Este martes 17, Natalia, de 23 años, acusó haber vivido “un trato denigrante” tras ser declarada como caso sospechoso de coronavirus.

El hecho ocurrió primero en el Cesfam Dr. Hernán Alessandri de Providencia donde llegó cerca de las 13:30 horas y más tarde en el Hospital del Salvador, hasta donde fue trasladada junto a su madre, enferma crónica de 58 años.

En conversación con BioBioChile, Natalia señaló que acudió “porque queríamos vacunarnos por la influenza. Yo estaba resfriada, tenía mucho dolor de cabeza, tos, dolor de pecho, garganta, estornudos y escalofríos, pero sin fiebre”.

“Me dirigí al Cesfam y al preguntar la secretaria nos dijo que teníamos que tener una evaluación médica para saber si nos podíamos vacunar, esperamos una hora y media para esta evaluación médica y el doctor al evaluarnos nos empezó a preguntar datos generales”, sostuvo.

Sin embargo, el panorama cambió cuando el médico le preguntó dónde estuvo de vacaciones. Al señalarle que recorrió la carretera austral, y específicamente Caleta Tortel, el médico, según señaló, se puso nervioso.

Al nombrar Caleta Tortel el doctor se puso muy nervioso, empezó a sudar y me dijo que solo por estar ahí se activa el protocolo de sospecha por coronavirus”, explicó.

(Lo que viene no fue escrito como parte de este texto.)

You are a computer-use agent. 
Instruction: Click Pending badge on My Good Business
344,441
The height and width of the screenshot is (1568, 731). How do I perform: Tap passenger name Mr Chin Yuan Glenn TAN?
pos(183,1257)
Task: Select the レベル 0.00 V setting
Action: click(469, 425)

Actualmente Caleta Tortel se encuentra en una cuarentena de 14 días debido a que un ciudadano británico bajó de un crucero y circuló por la ciudad, el que fue diagnosticado más tarde con coronavirus.

Sin embargo, Natalia llegó de su viaje a Santiago el pasado 10 de marzo. “Se activó el protocolo a pesar de que yo reiteradas veces decía que no sabía cuándo había desembarcado”, adujo.

Pese a la situación de cuarentena de Tortel, la información oficial, disponible en el propio sitio web del Gobierno, señala que dicha embarcación llegó hasta la caleta el pasado 12 de marzo, más de una semana después desde que la joven dejó el lugar.

“Se activa el protocolo, me hacen cruzar por la sala de espera del Cesfam junto a mi mamá. El doctor, con su kit de emergencia y una enfermera nos preguntaba datos, ella hablaba por teléfono. Nosotras no entendíamos nada y nos dicen que se están comunicando con la seremi de Salud para notificar el caso de sospecha”, contó.

“Nos llevan a la sala de kinesiología, nos vuelven a evaluar y la enfermera, que nunca se presentó, dejó la puerta abierta para mirar el procedimiento y todos miraban hacia adentro”, detalló.

Agregó que después de eso, “cierran la puerta, la enfermera se va por atrás y nos hacen salir por un ventanal de 30 centímetros a la calle”.

Natalia le decía al personal que se encontraba con ella que se sentía “super discriminada”, sin embargo, nadie le respondía. “Se alejaban de nosotras, nos hicieron subir a una ambulancia y nos dijeron que nos íbamos al Hospital del Salvador a hacer el examen, pero teníamos que esperar cinco horas”, señaló.

En dicha situación la joven preguntó si podía comer, pues no había desayunado ni almorzado, sin embargo se le explicó que por el examen no era posible.